→ MATERIAL PROVIDED
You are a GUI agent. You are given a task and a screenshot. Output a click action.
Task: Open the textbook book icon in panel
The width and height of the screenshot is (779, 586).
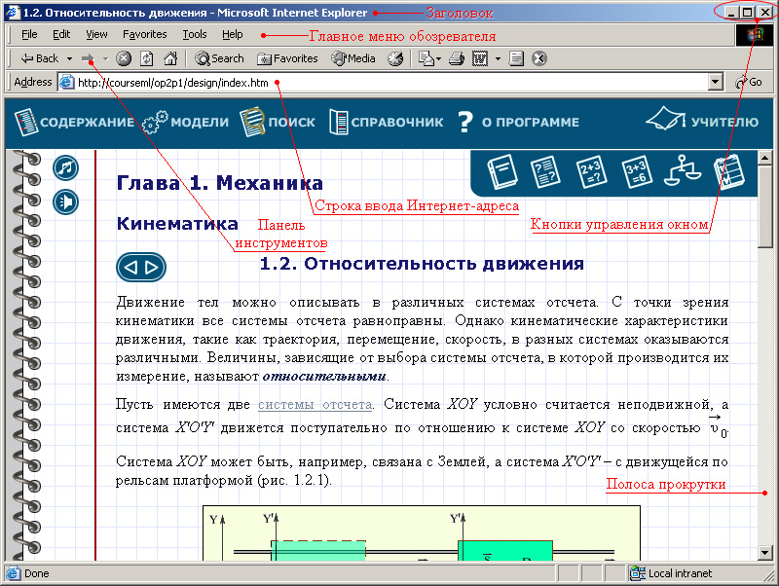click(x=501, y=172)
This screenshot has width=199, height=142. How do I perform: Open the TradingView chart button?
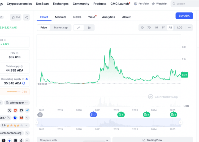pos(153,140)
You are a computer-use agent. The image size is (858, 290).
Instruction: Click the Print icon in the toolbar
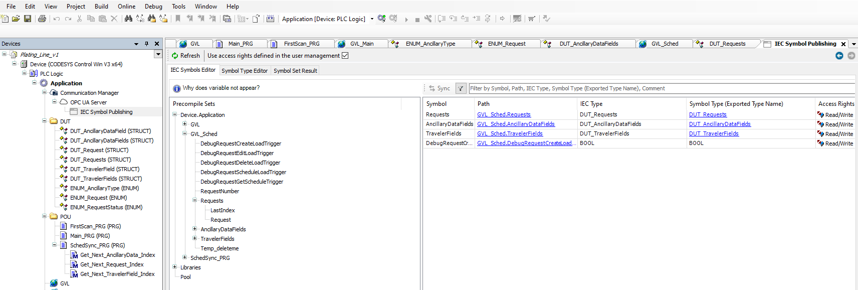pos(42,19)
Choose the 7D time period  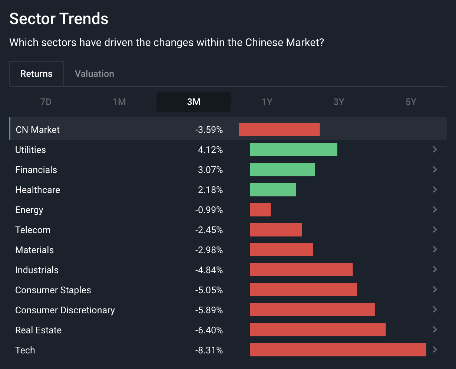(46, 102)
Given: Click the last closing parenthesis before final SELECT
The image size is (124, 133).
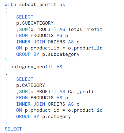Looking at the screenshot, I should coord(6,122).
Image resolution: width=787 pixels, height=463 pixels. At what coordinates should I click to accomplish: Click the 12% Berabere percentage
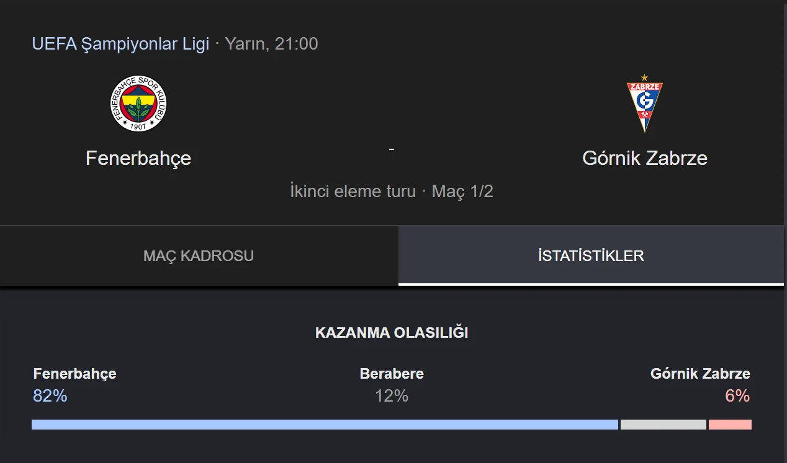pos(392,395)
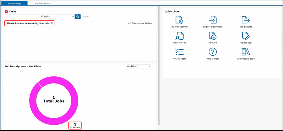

→ EXERCISE DESCRIPTION
Collect every line of the data above that contains the word "size", and copy each one.

→ PROBLEM SOLUTION
You are a computer-use agent. The image size is (858, 290).
The image size is (124, 133).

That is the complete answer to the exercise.